— Тоже плоты гоняет?
— Нет, свинопас он, сирота бездомная. Я ему талер дал, так он рад был радеханек. Говорит: «Скажите, что господин вам надобно, все вам расскажу». А он там по всему берегу свиней гоняет, он все видит.
— Да, — задумчиво произнес кавалер, — этот парень может нам пригодиться.

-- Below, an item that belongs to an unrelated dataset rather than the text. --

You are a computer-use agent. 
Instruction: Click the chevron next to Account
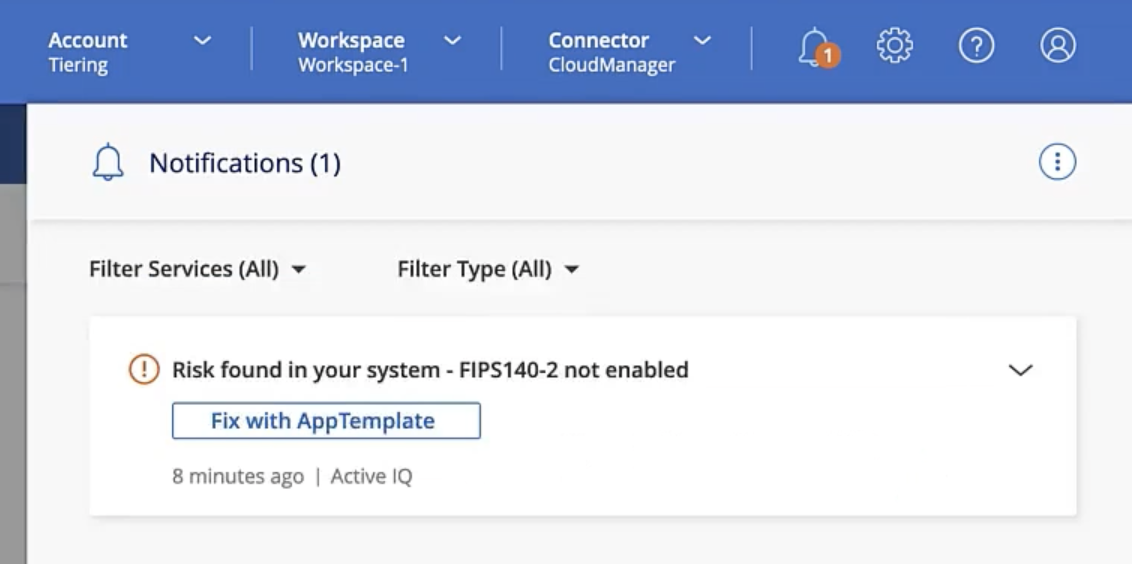coord(202,41)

Молодец Сыч, дважды молодец.
И Фриц Ламме продолжил, но интонация его поменялась:
— Экселенц, я там походил, да побродил… С людьми разными потолковал…
— Ну? — Волков покосился на него с подозрением.
— Потратился я, экселенц, — продолжил Сыч, делая жалостливое лицо. — Даже свои личные и то потратил, опять же свинопасу талер дал.
Волков уже не первый день знал его, и думал, что скорее всего Сыч врет:
— Врешь ведь, — сказал он, — по трактирам пару дней посидел, да мальчишке дал немного денег, а говоришь, что потратился.
— Экселенц! — возмутился Сыч.
Но кавалер уже доставал из кошеля деньги, кинул на стол три монеты. Сыч оскалился довольный, сгреб деньги и стал вылезать из-за стола:
— Спасибо, экселенц.
— Иди уже, помойся, — сказал Волков, — а то госпожа Брунхильда морщится от тебя.
— Обязательно, экселенц, лишь бы госпоже Брунхильде угодить.
Он, кажется, первый раз назвал ее «госпожой». И Брунхильда это отметила. Загордилась. Вот теперь и Сыч ее госпожой признавал, оставался еще Еган.
Она уже освоилась в доме, уже все слуги, и Яков и Мария слушали ее больше, чем самого Волкова. За мелкую монету стала она звать местных баб чистить дом, скоблить стены, потолок от сажи. Дом совсем уже не походил на тот огромный и крепкий сарай, которым он был по началу. Он стал теплым и пах хорошей едой. И все вокруг, даже господа офицеры, беспрекословно выполняли ее просьбы. Она во все лезла, что касалось хозяйства, и во всем разбиралась. Ежедневно принимала молоко от местных баб, собирала сама яйца, следила как Мария замешивает хлеб, и все, все прочее делала. А еще она стала читать, да не просто, а монах еще в Ланне выучил ее читать на языке пращуров, она и увлеклась, теперь могла и любую молитву из Писания прочесть и перевести, не дура авось. Баб местных собирала, читала им из книги, и детей местных привечала, то хлебом белым, то каплей меда. Они часто во дворе дома крутились. И звали ее не иначе как «милой госпожой». Быстро стали ее любить тут все.
И чем тогда она не госпожа? Госпожа. Кто же в том усомнится, когда помимо всего она еще каждый день ложилась с господином в кровать. Только вот пока не венчаная, а так настоящая госпожа.
И Волкова не удивило, когда как-то однажды пришли мужики, и не к нему пришли, а к ней. Как к заступнице, и стали говорить с Брунхильдой о делах, что ее не касались.